Element 2: Reconnecting habitats

New woodland being allowed to regenerate naturally

Climate change means plants and animals trapped in a fragmented landscape need green highways to relocate

It is predicted that by 2050 there will be a 2oC rise in global temperature, shifting the natural range of some species northwards by more than 150 miles and/or nearly 1000ft higher in altitude. In previous times - for example after ice ages - plants and animals migrated to new climate space along natural corridors. But in today's fragmented landscapes many species will be trapped in habitats which can no longer support them. The results could be devasting for biodiversity.

Biodiversity - the sum total of plants and animals, with all their interactions - is our life support system. It's importance is recognised by the Worldwide Convention on Biological Diversity, signed by 153 countries including the UK. We therefore need to restore connections between wildlife havens at a landscape scale - for example, by linking lowland and upland habitats.

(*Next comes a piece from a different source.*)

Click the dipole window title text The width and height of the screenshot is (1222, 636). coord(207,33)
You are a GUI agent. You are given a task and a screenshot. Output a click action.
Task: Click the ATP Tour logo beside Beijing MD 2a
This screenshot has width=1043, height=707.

How we are putting the landscape back together

The Pumlumon Project area holds over 9,000ha of key habitats including river valleys, semi-natural woodland, coniferous plantations, species-rich grassland, heather moorland and blanket bog. By restoring existing habitats and creating new ones we don't just build corridors and connections that allow animals and plants to migrate through the landscape; we also make the area more enjoyable and interesting for people through the increase in wildlife and more varied scenery.

Our recent pilot projects have restored over 250ha of peatlands and acid grassland, created over 2km (1.2 miles) of hedgerow, and established 1ha of upland woodland. We aim to continue this process across the rest of the project area.